Whilst it is easy to see how many blog entries I have written in a given month or a year, and whilst it is easy to see all the entries which I have classified with a given tag, it's not possible (at least, as far as I know) to get any form of detail about the popular subjects this year or over the past 100 blog entries. I wrote about this in April when I was 'reduced' to counting by hand entries per tag over a given range. I was thinking about this the other day and realised that the only solution would be to write a small database program (I too suffer from Maslow's hammer: every problem looks like a database to me) which would store the id, date and name of every entry along with its related tags, thus allowing me to write SQL statements which would query this database and reveal patterns.
Actually, there's no real way of knowing an entry's id number: I can see how many blogs I have written but none are identified with a number. So I started off with the most recent entry (whose number I know) then worked backwards. It was gratifying to note that entry 700 did indeed celebrate 700 blogs. So far, I have recorded just under 200 entries, going back to entry 600 in the summer of 2013. I'm not sure whether I will include the first 600 entries as they won't help me in queries such as 'the most popular tags in 2014' or 'tags for entries 701-800'. I probably will add them at some stage, because that's the sort of person that I am, but there's no real value in doing so.
The program is very basic (for example, there's no way to edit a mis-spelled tag) but also includes all of the features which I have developed over the past year or so, including a parameters screen and adding a record without retrieving the entire database. One nice bit of functionality is showing the number of articles per tag: this is done in HTML so that I can copy the data directly to here. Using a web browser is slower than a grid but it's a neat hack.
So ... assuming that I will not write another blog entry in the coming days, here are some statistical data about my blog in 2014: 125 entries, 51 tags.

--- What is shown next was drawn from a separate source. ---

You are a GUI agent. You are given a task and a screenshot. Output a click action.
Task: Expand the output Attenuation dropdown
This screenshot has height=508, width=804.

22 of those tags were used only once which tends to imply that they have been used more in previous years. At the moment, I don't have a way of actually showing this (I would need to write a query which sums tag usage according to years, but then I would also have to input more entries), but it seems like only one tag is new - Goldfrapp.
Here is the table of entries per tag (minimum three entries/tag):
|Carole Bayer Sager||3|
I would have to say that there are no real surprises about the leading tags, although I would have thought that there would have been more entries tagged ERP. The above shows that I have spent less time programming this year - or at least, in developing new programming techniques that I have decided to blog about. Let us not forget that the table reflects only activities about which I have written: I work with ERP every day, I program and cook every week, but this is not reflected in the above. I only wrote about the mobile phone because I received a new one this year and I only wrote about Carole Bayer Sager because I purchased her double disk.